About this task
The data follows. Retype every entry exactly.
■ ■ ■ ■ ■ ■ ■
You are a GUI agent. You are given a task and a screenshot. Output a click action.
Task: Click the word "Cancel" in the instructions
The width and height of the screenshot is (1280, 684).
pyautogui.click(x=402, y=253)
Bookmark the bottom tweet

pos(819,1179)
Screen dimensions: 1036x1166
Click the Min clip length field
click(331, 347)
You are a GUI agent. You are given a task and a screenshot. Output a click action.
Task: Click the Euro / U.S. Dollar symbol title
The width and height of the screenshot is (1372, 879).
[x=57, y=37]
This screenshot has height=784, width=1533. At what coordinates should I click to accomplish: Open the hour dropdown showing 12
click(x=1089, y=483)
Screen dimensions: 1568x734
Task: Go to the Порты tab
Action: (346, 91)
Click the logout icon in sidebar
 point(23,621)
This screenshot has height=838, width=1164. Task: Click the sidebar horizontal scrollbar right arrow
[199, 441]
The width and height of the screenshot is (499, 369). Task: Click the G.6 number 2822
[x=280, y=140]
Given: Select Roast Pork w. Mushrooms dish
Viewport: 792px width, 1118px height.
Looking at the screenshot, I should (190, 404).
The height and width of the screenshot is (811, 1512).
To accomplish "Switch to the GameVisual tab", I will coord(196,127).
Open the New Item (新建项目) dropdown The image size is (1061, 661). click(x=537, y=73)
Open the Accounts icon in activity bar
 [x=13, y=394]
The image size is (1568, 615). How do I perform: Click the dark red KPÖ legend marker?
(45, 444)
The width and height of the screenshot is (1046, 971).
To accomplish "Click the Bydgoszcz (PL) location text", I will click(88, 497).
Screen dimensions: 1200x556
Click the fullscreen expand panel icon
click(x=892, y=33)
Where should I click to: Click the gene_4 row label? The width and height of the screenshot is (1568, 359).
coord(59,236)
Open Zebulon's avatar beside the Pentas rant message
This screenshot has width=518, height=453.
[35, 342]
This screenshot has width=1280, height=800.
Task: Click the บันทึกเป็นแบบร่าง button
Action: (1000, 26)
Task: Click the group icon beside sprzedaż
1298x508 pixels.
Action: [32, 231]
■ ■ ■ ■ ■ ■ ■
Result of the task
You are a GUI agent. You are given a task and a screenshot. Output a click action.
Task: Click the word "Cancel" in the instructions
The width and height of the screenshot is (1280, 684).
pyautogui.click(x=402, y=253)
Bookmark the bottom tweet

pos(819,1179)
Screen dimensions: 1036x1166
Click the Min clip length field
click(331, 347)
You are a GUI agent. You are given a task and a screenshot. Output a click action.
Task: Click the Euro / U.S. Dollar symbol title
The width and height of the screenshot is (1372, 879).
[x=57, y=37]
This screenshot has height=784, width=1533. At what coordinates should I click to accomplish: Open the hour dropdown showing 12
click(x=1089, y=483)
Screen dimensions: 1568x734
Task: Go to the Порты tab
Action: (346, 91)
Click the logout icon in sidebar
 point(23,621)
This screenshot has height=838, width=1164. Task: Click the sidebar horizontal scrollbar right arrow
[199, 441]
The width and height of the screenshot is (499, 369). Task: Click the G.6 number 2822
[x=280, y=140]
Given: Select Roast Pork w. Mushrooms dish
Viewport: 792px width, 1118px height.
Looking at the screenshot, I should (190, 404).
The height and width of the screenshot is (811, 1512).
To accomplish "Switch to the GameVisual tab", I will coord(196,127).
Open the New Item (新建项目) dropdown The image size is (1061, 661). click(x=537, y=73)
Open the Accounts icon in activity bar
 [x=13, y=394]
The image size is (1568, 615). How do I perform: Click the dark red KPÖ legend marker?
(45, 444)
The width and height of the screenshot is (1046, 971).
To accomplish "Click the Bydgoszcz (PL) location text", I will click(88, 497).
Screen dimensions: 1200x556
Click the fullscreen expand panel icon
click(x=892, y=33)
Where should I click to: Click the gene_4 row label? The width and height of the screenshot is (1568, 359).
coord(59,236)
Open Zebulon's avatar beside the Pentas rant message
This screenshot has width=518, height=453.
[35, 342]
This screenshot has width=1280, height=800.
Task: Click the บันทึกเป็นแบบร่าง button
Action: (1000, 26)
Task: Click the group icon beside sprzedaż
1298x508 pixels.
Action: [32, 231]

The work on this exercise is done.